**Goal of the exercise**
In the signal encoding text below, shorten the paragraph that begins "Preferably, orthogonalization is done by switching" while keeping its main facts.
>> Start Supplied text
SUMMARY OF THE INVENTION
[0010] It is an object of the invention to provide improved
encoding of multiple input signals employing compatibility
matrixing. To this end, the invention provides a method for
encoding, a method for decoding, an apparatus for encoding, an
apparatus for decoding, a signal format and a record carrier as
defined in the independent claims. Advantageous embodiments are
defined in the independent claims.
[0011] According to a first aspect of the invention, the object is
realized by encoding N input signals, with N>2, said encoding
comprising:
[0012] generating from the N input signals a composition of M
signals, with N>M.gtoreq.2,
[0013] encoding the composition of M signals into coded data,
[0014] encoding a selection of N-M out of the N input signals into
coded data,
[0015] wherein the composition of M signals is orthogonalized prior
to encoding.
[0016] Preferably, orthogonalization is done by switching between
independent coding and sum/difference coding. For example,
sum/difference signal coding of the compatible signal, i.e. the
composition of M signals, is used in case of a dominant center
situation or a dominant surround situation, and independent coding
is used in other situations.
[0017] In an embodiment of the invention, the encoder includes a
control signal in the encoded signal to indicate to the decoder how
the orthogonalizing has been performed and consequently how the
de-orthogonalizing should be performed.
[0018] Preferably, M=2.
[0019] Preferably, orthogonalization is done in the frequency
domain.
[0020] Preferably, switching between independent coding and
sum/difference coding can be selected per frequency band.
[0021] These and other aspects and embodiments of the invention
will be apparent from the preferred embodiments(s) described
hereinafter.
BRIEF DESCRIPTION OF THE DRAWINGS
[0022] The present invention will be more clearly understood from
the following description of the preferred embodiments of the
invention read in conjunction with the attached drawings, in
which:
[0023] FIG. 1 illustrates a block diagram of a system in which the
present invention is implemented;
[0024] FIG. 2 illustrates a signal going out from an encoder,
and
[0025] FIG. 3 illustrates a flow diagram for a method according to
a preferred embodiment of the invention.
>> End Supplied text
>> Start Dataset extract
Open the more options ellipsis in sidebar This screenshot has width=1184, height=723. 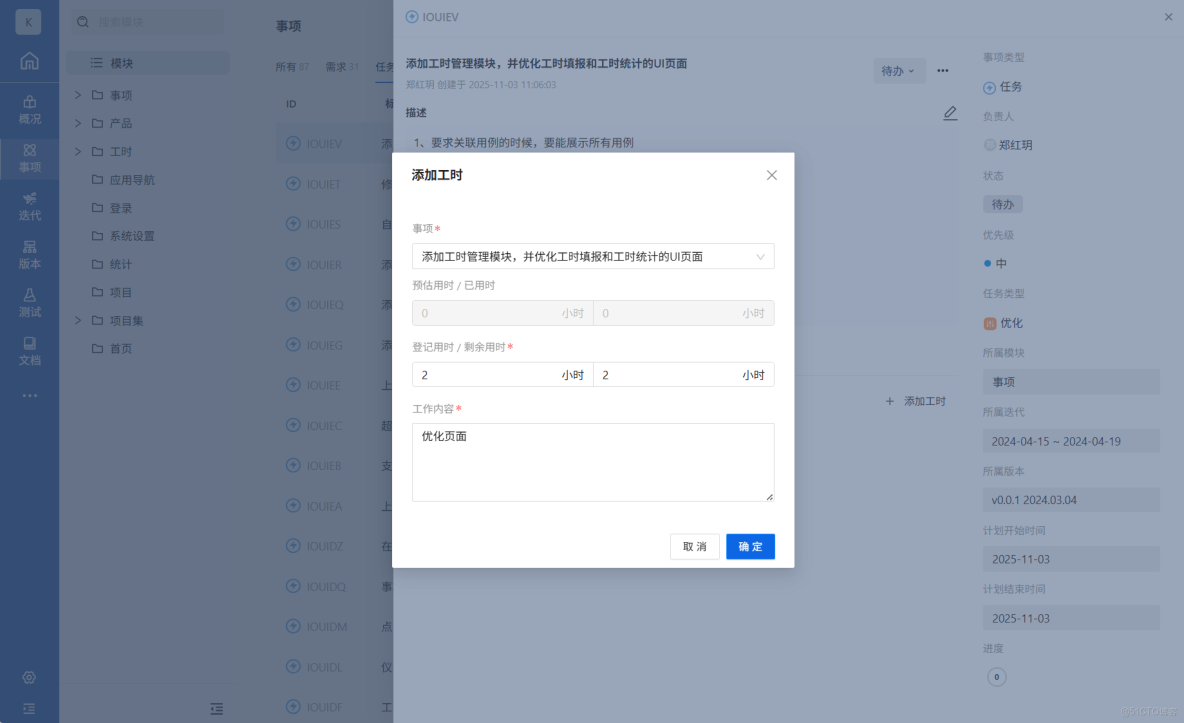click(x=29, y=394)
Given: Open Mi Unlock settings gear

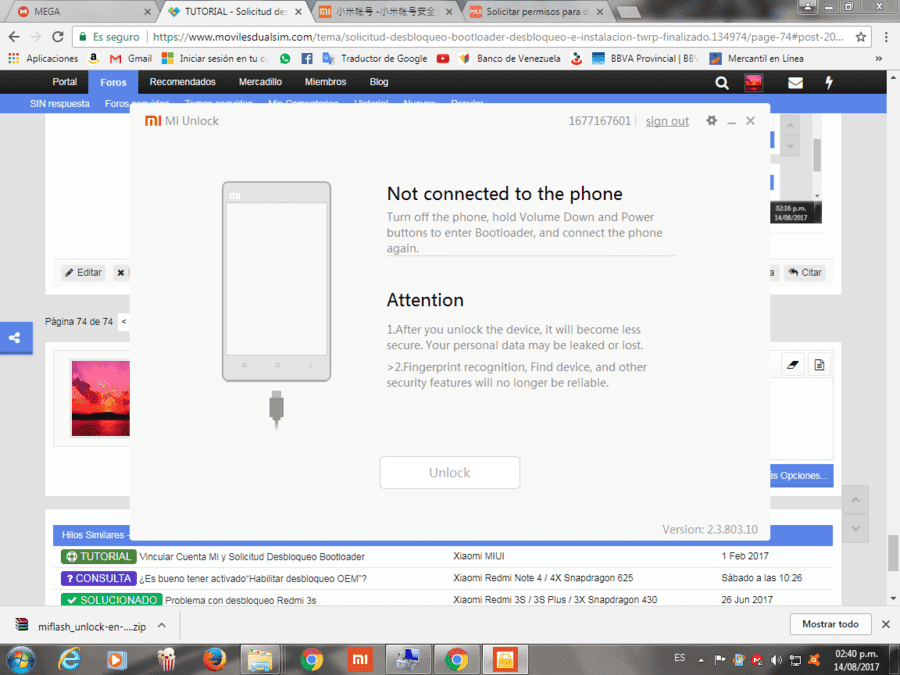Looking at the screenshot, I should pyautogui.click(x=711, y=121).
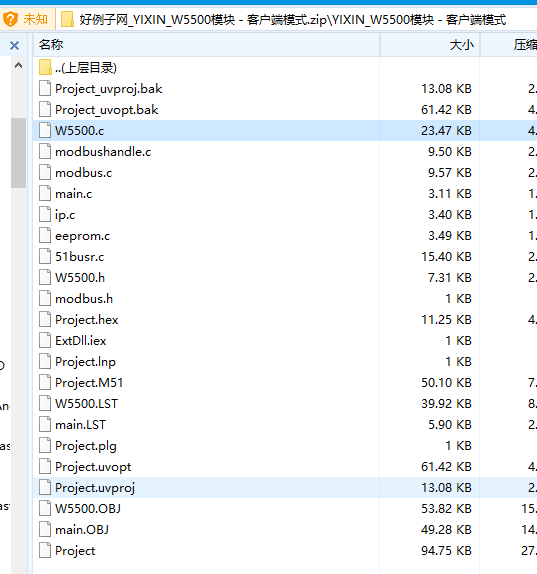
>> End Dataset extract
**Solution to this problem**
Orthogonalization is preferably done by switching between independent coding and sum/difference coding. Sum/difference coding of the compatible signal (the composition of M signals) is used when the center or the surround is dominant. Independent coding is used in all other cases.